● **GIVEN INSTRUCTION**
Copy out every one of the entries below word for word, keeping each line as it stands.

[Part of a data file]
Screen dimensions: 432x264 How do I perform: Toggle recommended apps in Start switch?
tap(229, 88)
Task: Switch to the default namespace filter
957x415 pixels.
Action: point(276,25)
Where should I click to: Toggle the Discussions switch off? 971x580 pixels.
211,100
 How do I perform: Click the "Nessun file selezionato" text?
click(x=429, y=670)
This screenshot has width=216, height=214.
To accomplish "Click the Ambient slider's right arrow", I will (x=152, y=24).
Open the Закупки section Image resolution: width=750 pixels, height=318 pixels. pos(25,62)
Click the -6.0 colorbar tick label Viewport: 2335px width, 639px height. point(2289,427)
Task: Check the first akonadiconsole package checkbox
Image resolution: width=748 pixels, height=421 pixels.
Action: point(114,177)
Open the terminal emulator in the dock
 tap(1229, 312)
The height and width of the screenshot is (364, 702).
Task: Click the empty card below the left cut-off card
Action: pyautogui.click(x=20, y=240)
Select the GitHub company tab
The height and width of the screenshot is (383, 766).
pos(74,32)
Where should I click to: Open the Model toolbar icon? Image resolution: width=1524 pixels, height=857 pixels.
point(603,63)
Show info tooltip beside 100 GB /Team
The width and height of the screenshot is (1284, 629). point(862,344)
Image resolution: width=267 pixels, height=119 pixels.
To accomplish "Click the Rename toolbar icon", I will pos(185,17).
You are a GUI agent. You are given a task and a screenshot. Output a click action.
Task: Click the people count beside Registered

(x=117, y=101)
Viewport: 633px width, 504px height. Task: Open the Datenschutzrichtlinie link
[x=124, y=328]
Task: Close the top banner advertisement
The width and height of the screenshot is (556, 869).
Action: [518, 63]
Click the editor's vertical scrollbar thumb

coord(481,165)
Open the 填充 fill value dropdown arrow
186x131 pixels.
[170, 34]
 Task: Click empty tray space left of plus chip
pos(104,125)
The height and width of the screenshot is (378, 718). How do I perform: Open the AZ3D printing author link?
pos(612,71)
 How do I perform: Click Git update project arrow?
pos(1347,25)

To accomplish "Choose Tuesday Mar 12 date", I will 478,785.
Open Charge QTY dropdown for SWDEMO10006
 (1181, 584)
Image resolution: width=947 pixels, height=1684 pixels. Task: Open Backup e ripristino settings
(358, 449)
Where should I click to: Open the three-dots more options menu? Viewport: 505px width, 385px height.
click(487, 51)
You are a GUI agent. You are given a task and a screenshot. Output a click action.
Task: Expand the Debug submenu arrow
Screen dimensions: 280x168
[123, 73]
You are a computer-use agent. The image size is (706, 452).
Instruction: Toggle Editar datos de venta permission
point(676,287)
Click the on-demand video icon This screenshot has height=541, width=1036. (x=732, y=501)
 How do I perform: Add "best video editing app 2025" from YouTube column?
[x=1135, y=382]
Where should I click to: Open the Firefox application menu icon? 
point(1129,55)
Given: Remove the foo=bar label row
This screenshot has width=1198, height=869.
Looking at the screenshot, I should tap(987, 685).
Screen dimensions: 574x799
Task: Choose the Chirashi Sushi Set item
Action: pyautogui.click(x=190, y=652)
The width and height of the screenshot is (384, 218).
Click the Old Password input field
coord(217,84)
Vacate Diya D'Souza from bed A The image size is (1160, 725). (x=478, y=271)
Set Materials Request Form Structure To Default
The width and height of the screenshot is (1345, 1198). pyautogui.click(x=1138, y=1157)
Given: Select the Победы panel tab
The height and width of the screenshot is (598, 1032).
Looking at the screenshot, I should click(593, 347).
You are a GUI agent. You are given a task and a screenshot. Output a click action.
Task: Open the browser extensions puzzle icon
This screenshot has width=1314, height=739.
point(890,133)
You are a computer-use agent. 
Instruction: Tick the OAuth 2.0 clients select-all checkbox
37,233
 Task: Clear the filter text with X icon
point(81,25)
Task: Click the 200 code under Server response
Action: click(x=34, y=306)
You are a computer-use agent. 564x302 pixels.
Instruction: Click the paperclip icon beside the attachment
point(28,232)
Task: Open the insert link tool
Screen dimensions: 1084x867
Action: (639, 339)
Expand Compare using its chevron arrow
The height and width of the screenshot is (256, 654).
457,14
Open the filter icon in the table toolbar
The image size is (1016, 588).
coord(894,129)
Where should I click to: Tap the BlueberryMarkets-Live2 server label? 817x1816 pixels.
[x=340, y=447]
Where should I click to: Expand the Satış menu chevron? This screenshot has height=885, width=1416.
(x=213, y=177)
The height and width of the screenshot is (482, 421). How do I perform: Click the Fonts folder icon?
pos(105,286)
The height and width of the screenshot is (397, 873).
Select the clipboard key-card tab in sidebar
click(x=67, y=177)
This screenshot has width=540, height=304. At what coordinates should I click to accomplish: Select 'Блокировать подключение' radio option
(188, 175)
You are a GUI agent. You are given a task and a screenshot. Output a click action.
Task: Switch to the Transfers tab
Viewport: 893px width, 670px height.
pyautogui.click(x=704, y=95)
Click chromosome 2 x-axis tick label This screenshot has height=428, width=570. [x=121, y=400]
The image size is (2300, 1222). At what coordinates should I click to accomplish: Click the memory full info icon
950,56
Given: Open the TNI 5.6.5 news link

● **SOLUTION**
Screen dimensions: 432x264 How do I perform: Toggle recommended apps in Start switch?
tap(229, 88)
Task: Switch to the default namespace filter
957x415 pixels.
Action: point(276,25)
Where should I click to: Toggle the Discussions switch off? 971x580 pixels.
211,100
 How do I perform: Click the "Nessun file selezionato" text?
click(x=429, y=670)
This screenshot has width=216, height=214.
To accomplish "Click the Ambient slider's right arrow", I will (x=152, y=24).
Open the Закупки section Image resolution: width=750 pixels, height=318 pixels. pos(25,62)
Click the -6.0 colorbar tick label Viewport: 2335px width, 639px height. point(2289,427)
Task: Check the first akonadiconsole package checkbox
Image resolution: width=748 pixels, height=421 pixels.
Action: point(114,177)
Open the terminal emulator in the dock
 tap(1229, 312)
The height and width of the screenshot is (364, 702).
Task: Click the empty card below the left cut-off card
Action: pyautogui.click(x=20, y=240)
Select the GitHub company tab
The height and width of the screenshot is (383, 766).
pos(74,32)
Where should I click to: Open the Model toolbar icon? Image resolution: width=1524 pixels, height=857 pixels.
point(603,63)
Show info tooltip beside 100 GB /Team
The width and height of the screenshot is (1284, 629). point(862,344)
Image resolution: width=267 pixels, height=119 pixels.
To accomplish "Click the Rename toolbar icon", I will pos(185,17).
You are a GUI agent. You are given a task and a screenshot. Output a click action.
Task: Click the people count beside Registered

(x=117, y=101)
Viewport: 633px width, 504px height. Task: Open the Datenschutzrichtlinie link
[x=124, y=328]
Task: Close the top banner advertisement
The width and height of the screenshot is (556, 869).
Action: [518, 63]
Click the editor's vertical scrollbar thumb

coord(481,165)
Open the 填充 fill value dropdown arrow
186x131 pixels.
[170, 34]
 Task: Click empty tray space left of plus chip
pos(104,125)
The height and width of the screenshot is (378, 718). How do I perform: Open the AZ3D printing author link?
pos(612,71)
 How do I perform: Click Git update project arrow?
pos(1347,25)

To accomplish "Choose Tuesday Mar 12 date", I will 478,785.
Open Charge QTY dropdown for SWDEMO10006
 (1181, 584)
Image resolution: width=947 pixels, height=1684 pixels. Task: Open Backup e ripristino settings
(358, 449)
Where should I click to: Open the three-dots more options menu? Viewport: 505px width, 385px height.
click(487, 51)
You are a GUI agent. You are given a task and a screenshot. Output a click action.
Task: Expand the Debug submenu arrow
Screen dimensions: 280x168
[123, 73]
You are a computer-use agent. The image size is (706, 452).
Instruction: Toggle Editar datos de venta permission
point(676,287)
Click the on-demand video icon This screenshot has height=541, width=1036. (x=732, y=501)
 How do I perform: Add "best video editing app 2025" from YouTube column?
[x=1135, y=382]
Where should I click to: Open the Firefox application menu icon? 
point(1129,55)
Given: Remove the foo=bar label row
This screenshot has width=1198, height=869.
Looking at the screenshot, I should tap(987, 685).
Screen dimensions: 574x799
Task: Choose the Chirashi Sushi Set item
Action: pyautogui.click(x=190, y=652)
The width and height of the screenshot is (384, 218).
Click the Old Password input field
coord(217,84)
Vacate Diya D'Souza from bed A The image size is (1160, 725). (x=478, y=271)
Set Materials Request Form Structure To Default
The width and height of the screenshot is (1345, 1198). pyautogui.click(x=1138, y=1157)
Given: Select the Победы panel tab
The height and width of the screenshot is (598, 1032).
Looking at the screenshot, I should click(593, 347).
You are a GUI agent. You are given a task and a screenshot. Output a click action.
Task: Open the browser extensions puzzle icon
This screenshot has width=1314, height=739.
point(890,133)
You are a computer-use agent. 
Instruction: Tick the OAuth 2.0 clients select-all checkbox
37,233
 Task: Clear the filter text with X icon
point(81,25)
Task: Click the 200 code under Server response
Action: click(x=34, y=306)
You are a computer-use agent. 564x302 pixels.
Instruction: Click the paperclip icon beside the attachment
point(28,232)
Task: Open the insert link tool
Screen dimensions: 1084x867
Action: (639, 339)
Expand Compare using its chevron arrow
The height and width of the screenshot is (256, 654).
457,14
Open the filter icon in the table toolbar
The image size is (1016, 588).
coord(894,129)
Where should I click to: Tap the BlueberryMarkets-Live2 server label? 817x1816 pixels.
[x=340, y=447]
Where should I click to: Expand the Satış menu chevron? This screenshot has height=885, width=1416.
(x=213, y=177)
The height and width of the screenshot is (482, 421). How do I perform: Click the Fonts folder icon?
pos(105,286)
The height and width of the screenshot is (397, 873).
Select the clipboard key-card tab in sidebar
click(x=67, y=177)
This screenshot has width=540, height=304. At what coordinates should I click to accomplish: Select 'Блокировать подключение' radio option
(188, 175)
You are a GUI agent. You are given a task and a screenshot. Output a click action.
Task: Switch to the Transfers tab
Viewport: 893px width, 670px height.
pyautogui.click(x=704, y=95)
Click chromosome 2 x-axis tick label This screenshot has height=428, width=570. [x=121, y=400]
The image size is (2300, 1222). At what coordinates should I click to accomplish: Click the memory full info icon
950,56
Given: Open the TNI 5.6.5 news link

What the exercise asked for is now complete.